Mr Tan had previously expressed interest in running in Whampoa, where he had been working the ground. PHOTO: TAN LAM SIONG

SINGAPORE - Former National Solidarity Party (NSP) secretary-general and lawyer Tan Lam Siong has declared that he will be running in Potong Pasir SMC as an independent candidate in the coming elections.

Speaking to reporters on Saturday (01/08) at the sidelines of a Singapore Democratic Alliance (SDA) walkabout in Sengkang that he was there to show support for, Mr Tan said he made the decision after regular visits to Potong Pasir in recent weeks to speak with residents.

"I've been going down to Potong Pasir and Toa Payoh frequently in the last few weeks, especially after Whampoa was absorbed, and residents tell me they want a choice," he said. "I will be running there, and I won't be donning any colours this time around."

Mr Tan had previously expressed interest in running in Whampoa, where he had been working the ground and where he said he had become familiar with the residents there. But the SMC was merged with the reconstituted Jalan Besar GRC in the electoral boundaries report that was released last week.

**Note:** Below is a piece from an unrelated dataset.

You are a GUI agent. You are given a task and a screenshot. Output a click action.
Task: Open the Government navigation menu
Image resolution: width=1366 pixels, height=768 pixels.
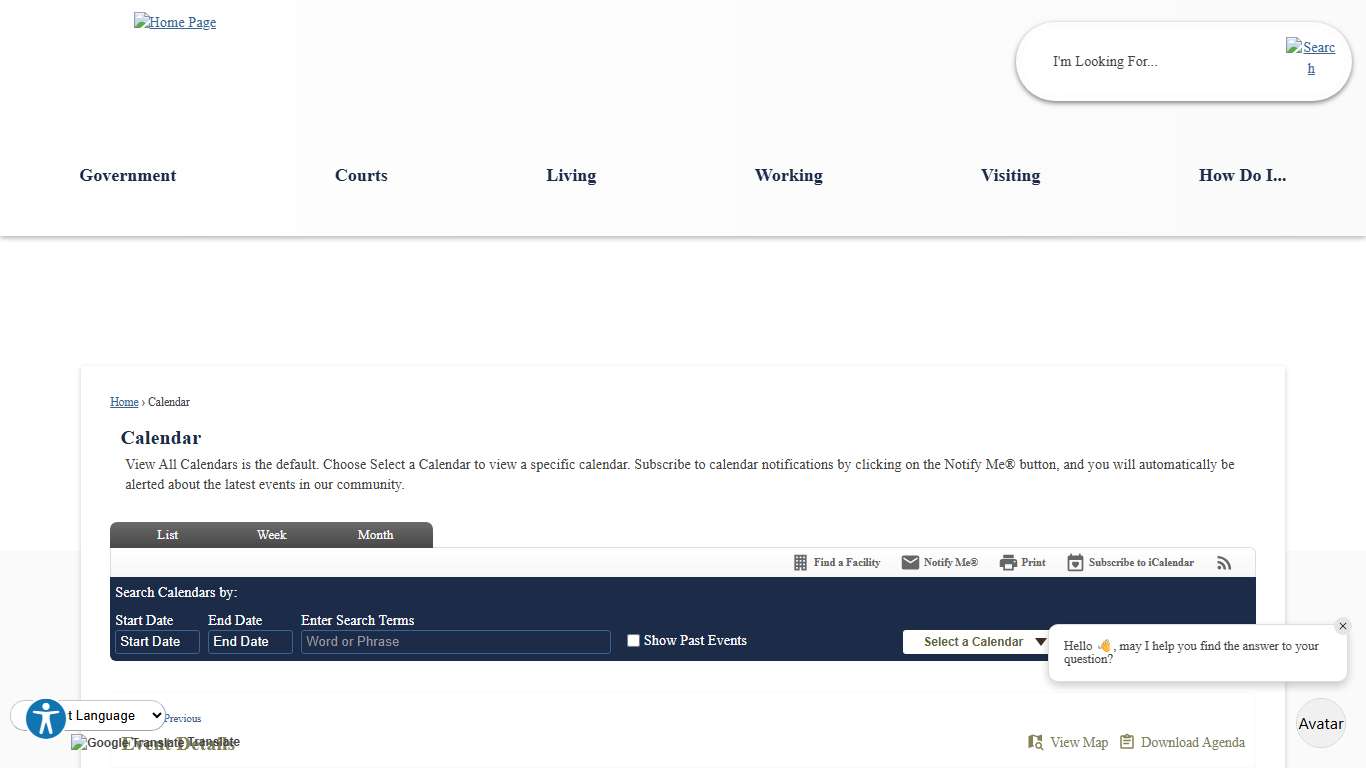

Potong Pasir, which the People's Action Party's (PAP) Sitoh Yih Pin won over from the Singapore People's Party (SPP) in 2011 with a wafer-thin 114 votes, had already looked set to be a battleground, with the SPP and the Democratic Progressive Party (DPP) both having declared their interest to contest the ward.

But Mr Tan said he was unfazed by the thought of jumping into a four-cornered contest as he wanted to give voters there "real choice" and that he would "relish the fight".

"As an independent, I'm also not involved in the horsetrading talks between the different opposition parties," he said. "Let the people have all the choices, rather than preselect for them."

Opposition parties will hold their traditional pow wow session this Monday (03/08), where they are expected to divvy up the different constituencies with minimal overlap so that the opposition vote will not be split.